Adobe patches critical Acrobat vulnerabilities
Critical vulnerabilities have been identified in Adobe Reader 9.1.1 and Acrobat 9.1.1 and earlier versions. These vulnerabilities would cause the application to crash and could potentially allow an attacker to take control of the affected system.
Adobe recommends users of Adobe Reader and Acrobat update their product installations to versions 9.1.2, 8.1.6, or 7.1.3 using the instructions above to protect themselves from potential vulnerabilities. The above updates apply to Windows and Macintosh. Security updates for Adobe Reader on the UNIX platform will be available on June 16, 2009; this Bulletin will be updated to reflect their availability on that date.
This update resolves a stack overflow vulnerability that could potentially lead to code execution (CVE-2009-1855).

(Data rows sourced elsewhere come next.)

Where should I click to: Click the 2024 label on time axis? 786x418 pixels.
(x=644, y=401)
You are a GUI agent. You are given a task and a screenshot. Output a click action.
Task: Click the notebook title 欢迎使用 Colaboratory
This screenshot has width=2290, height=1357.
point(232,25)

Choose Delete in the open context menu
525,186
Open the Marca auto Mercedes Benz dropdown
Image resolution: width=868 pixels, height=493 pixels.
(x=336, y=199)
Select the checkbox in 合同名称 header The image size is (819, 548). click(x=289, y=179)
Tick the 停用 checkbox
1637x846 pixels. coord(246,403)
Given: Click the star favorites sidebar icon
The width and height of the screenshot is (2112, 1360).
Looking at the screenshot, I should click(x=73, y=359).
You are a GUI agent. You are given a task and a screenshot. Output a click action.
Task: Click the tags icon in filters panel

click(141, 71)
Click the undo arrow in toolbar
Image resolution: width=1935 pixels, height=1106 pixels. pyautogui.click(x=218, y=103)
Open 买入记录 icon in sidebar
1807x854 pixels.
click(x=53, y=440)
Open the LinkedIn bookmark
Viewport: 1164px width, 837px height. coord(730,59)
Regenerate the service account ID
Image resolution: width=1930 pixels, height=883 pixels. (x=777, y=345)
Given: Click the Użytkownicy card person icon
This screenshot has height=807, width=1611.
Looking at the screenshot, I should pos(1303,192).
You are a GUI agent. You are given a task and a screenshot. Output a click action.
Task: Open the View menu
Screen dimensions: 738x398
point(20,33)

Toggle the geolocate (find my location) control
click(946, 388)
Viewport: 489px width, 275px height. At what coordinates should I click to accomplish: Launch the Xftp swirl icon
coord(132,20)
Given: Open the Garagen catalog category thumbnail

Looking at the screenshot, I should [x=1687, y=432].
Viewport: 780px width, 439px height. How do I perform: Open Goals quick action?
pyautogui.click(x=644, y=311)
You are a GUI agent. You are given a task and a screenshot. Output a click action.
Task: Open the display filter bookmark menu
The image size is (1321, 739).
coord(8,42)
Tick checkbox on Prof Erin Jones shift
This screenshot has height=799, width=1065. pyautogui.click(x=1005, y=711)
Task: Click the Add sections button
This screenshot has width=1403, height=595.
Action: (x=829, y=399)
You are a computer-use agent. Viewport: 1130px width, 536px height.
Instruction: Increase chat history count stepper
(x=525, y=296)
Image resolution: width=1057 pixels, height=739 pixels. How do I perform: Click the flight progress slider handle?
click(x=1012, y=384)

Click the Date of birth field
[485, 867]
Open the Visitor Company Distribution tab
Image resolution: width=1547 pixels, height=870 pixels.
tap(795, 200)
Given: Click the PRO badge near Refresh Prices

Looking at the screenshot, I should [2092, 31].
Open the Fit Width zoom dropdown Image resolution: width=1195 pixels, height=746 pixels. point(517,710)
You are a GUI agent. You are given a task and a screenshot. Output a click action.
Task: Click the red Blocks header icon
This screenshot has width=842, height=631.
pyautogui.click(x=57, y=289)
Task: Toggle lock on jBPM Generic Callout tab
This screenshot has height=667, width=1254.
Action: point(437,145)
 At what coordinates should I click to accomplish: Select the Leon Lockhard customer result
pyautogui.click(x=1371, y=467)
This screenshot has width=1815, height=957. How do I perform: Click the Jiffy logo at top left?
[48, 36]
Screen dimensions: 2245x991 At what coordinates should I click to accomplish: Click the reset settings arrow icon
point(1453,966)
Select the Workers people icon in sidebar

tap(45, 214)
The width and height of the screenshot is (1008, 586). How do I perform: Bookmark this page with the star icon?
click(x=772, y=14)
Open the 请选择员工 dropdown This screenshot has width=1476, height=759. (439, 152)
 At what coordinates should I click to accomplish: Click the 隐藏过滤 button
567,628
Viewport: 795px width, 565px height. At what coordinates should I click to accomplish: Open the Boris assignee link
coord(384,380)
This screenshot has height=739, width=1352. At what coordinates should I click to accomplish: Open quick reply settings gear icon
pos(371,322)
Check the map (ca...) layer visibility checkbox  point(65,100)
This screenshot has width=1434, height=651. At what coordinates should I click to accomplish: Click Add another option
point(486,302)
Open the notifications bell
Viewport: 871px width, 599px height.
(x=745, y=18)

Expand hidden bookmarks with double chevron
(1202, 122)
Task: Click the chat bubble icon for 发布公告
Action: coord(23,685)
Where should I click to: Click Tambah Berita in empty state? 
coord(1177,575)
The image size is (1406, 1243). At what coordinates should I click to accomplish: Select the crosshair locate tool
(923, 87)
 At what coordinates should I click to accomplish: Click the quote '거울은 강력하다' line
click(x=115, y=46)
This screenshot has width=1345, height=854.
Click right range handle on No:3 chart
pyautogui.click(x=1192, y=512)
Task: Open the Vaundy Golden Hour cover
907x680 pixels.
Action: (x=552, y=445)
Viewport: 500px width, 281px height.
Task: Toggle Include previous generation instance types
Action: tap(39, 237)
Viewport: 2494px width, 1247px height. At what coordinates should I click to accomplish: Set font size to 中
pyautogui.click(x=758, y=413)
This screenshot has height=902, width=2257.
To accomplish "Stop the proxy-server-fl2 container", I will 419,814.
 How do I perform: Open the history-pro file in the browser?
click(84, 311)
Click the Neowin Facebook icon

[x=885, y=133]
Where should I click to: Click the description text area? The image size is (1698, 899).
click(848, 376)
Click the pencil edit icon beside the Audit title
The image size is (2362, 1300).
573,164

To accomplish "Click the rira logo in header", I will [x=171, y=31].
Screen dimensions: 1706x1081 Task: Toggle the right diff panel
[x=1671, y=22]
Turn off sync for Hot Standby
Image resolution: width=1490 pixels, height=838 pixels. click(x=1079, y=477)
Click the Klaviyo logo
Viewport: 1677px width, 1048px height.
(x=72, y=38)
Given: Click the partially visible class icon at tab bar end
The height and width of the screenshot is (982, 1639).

This update resolves an integer overflow that leads to a Denial of Service (DoS); arbitrary code execution has not been demonstrated, but may be possible (CVE-2009-1856).
This update resolves a memory corruption vulnerability that leads to a Denial of Service (DoS); arbitrary code execution has not been demonstrated, but may be possible (CVE-2009-1857).
This update resolves a memory corruption vulnerability in the JBIG2 filter that could potentially lead to code execution (CVE-2009-1858).
This update resolves a memory corruption vulnerability that could potentially lead to code execution (CVE-2009-1859).
This update resolves a memory corruption vulnerability in the JBIG2 filter that leads to a Denial of Service (DoS); arbitrary code execution has not been demonstrated, but may be possible (CVE-2009-0198).
This update resolves multiple heap overflow vulnerabilities in the JBIG2 filter that could potentially lead to code execution (CVE-2009-0509, CVE-2009-0510, CVE-2009-0511, CVE-2009-0512, CVE-2009-0888, CVE-2009-0889).
This update resolves multiple heap overflow vulnerabilities that could potentially lead to code execution (CVE-2009-1861).
Additionally, this update resolves Adobe internally discovered issues.